-- ENTRIES PROVIDED --
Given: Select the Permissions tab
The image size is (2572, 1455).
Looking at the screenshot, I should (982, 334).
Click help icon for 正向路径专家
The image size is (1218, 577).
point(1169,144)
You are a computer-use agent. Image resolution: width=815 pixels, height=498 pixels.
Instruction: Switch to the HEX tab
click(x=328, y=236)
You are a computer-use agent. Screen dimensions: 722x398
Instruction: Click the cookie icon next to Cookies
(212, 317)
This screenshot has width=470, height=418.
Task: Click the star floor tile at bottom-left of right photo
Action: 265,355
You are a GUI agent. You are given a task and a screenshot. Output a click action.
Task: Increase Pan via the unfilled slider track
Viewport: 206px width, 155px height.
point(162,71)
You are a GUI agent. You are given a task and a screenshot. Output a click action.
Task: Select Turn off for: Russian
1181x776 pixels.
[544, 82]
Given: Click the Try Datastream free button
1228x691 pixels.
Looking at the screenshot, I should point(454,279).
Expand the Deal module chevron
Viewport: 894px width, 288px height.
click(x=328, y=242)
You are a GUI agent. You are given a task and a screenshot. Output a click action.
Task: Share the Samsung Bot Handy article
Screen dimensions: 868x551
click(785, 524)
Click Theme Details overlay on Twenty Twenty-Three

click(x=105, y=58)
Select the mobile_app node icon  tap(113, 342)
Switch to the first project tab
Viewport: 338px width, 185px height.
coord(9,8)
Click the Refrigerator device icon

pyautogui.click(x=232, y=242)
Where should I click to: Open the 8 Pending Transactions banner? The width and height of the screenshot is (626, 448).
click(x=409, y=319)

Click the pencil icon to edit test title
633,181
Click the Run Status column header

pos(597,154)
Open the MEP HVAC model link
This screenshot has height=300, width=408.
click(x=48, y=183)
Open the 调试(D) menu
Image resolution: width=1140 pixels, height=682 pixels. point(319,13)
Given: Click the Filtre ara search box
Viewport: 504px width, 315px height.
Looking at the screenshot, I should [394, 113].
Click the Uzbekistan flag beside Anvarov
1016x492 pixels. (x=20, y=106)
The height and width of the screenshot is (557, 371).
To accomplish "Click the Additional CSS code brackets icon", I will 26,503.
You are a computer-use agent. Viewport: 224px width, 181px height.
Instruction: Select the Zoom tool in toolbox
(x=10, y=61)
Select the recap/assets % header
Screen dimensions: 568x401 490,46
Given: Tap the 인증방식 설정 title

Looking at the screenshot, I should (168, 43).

-- REQUIRED TASK --
Please revise the listing above by replacing "computer-use agent" with "GUI agent" at every occurrence, keeping every other line and character unchanged.

-- SOLUTION --
Given: Select the Permissions tab
The image size is (2572, 1455).
Looking at the screenshot, I should (982, 334).
Click help icon for 正向路径专家
The image size is (1218, 577).
point(1169,144)
You are a GUI agent. Image resolution: width=815 pixels, height=498 pixels.
Instruction: Switch to the HEX tab
click(x=328, y=236)
You are a GUI agent. Screen dimensions: 722x398
Instruction: Click the cookie icon next to Cookies
(212, 317)
This screenshot has width=470, height=418.
Task: Click the star floor tile at bottom-left of right photo
Action: 265,355
You are a GUI agent. You are given a task and a screenshot. Output a click action.
Task: Increase Pan via the unfilled slider track
Viewport: 206px width, 155px height.
point(162,71)
You are a GUI agent. You are given a task and a screenshot. Output a click action.
Task: Select Turn off for: Russian
1181x776 pixels.
[544, 82]
Given: Click the Try Datastream free button
1228x691 pixels.
Looking at the screenshot, I should point(454,279).
Expand the Deal module chevron
Viewport: 894px width, 288px height.
click(x=328, y=242)
You are a GUI agent. You are given a task and a screenshot. Output a click action.
Task: Share the Samsung Bot Handy article
Screen dimensions: 868x551
click(785, 524)
Click Theme Details overlay on Twenty Twenty-Three

click(x=105, y=58)
Select the mobile_app node icon  tap(113, 342)
Switch to the first project tab
Viewport: 338px width, 185px height.
coord(9,8)
Click the Refrigerator device icon

pyautogui.click(x=232, y=242)
Where should I click to: Open the 8 Pending Transactions banner? The width and height of the screenshot is (626, 448).
click(x=409, y=319)

Click the pencil icon to edit test title
633,181
Click the Run Status column header

pos(597,154)
Open the MEP HVAC model link
This screenshot has height=300, width=408.
click(x=48, y=183)
Open the 调试(D) menu
Image resolution: width=1140 pixels, height=682 pixels. point(319,13)
Given: Click the Filtre ara search box
Viewport: 504px width, 315px height.
Looking at the screenshot, I should [394, 113].
Click the Uzbekistan flag beside Anvarov
1016x492 pixels. (x=20, y=106)
The height and width of the screenshot is (557, 371).
To accomplish "Click the Additional CSS code brackets icon", I will 26,503.
You are a GUI agent. Viewport: 224px width, 181px height.
Instruction: Select the Zoom tool in toolbox
(x=10, y=61)
Select the recap/assets % header
Screen dimensions: 568x401 490,46
Given: Tap the 인증방식 설정 title

Looking at the screenshot, I should (168, 43).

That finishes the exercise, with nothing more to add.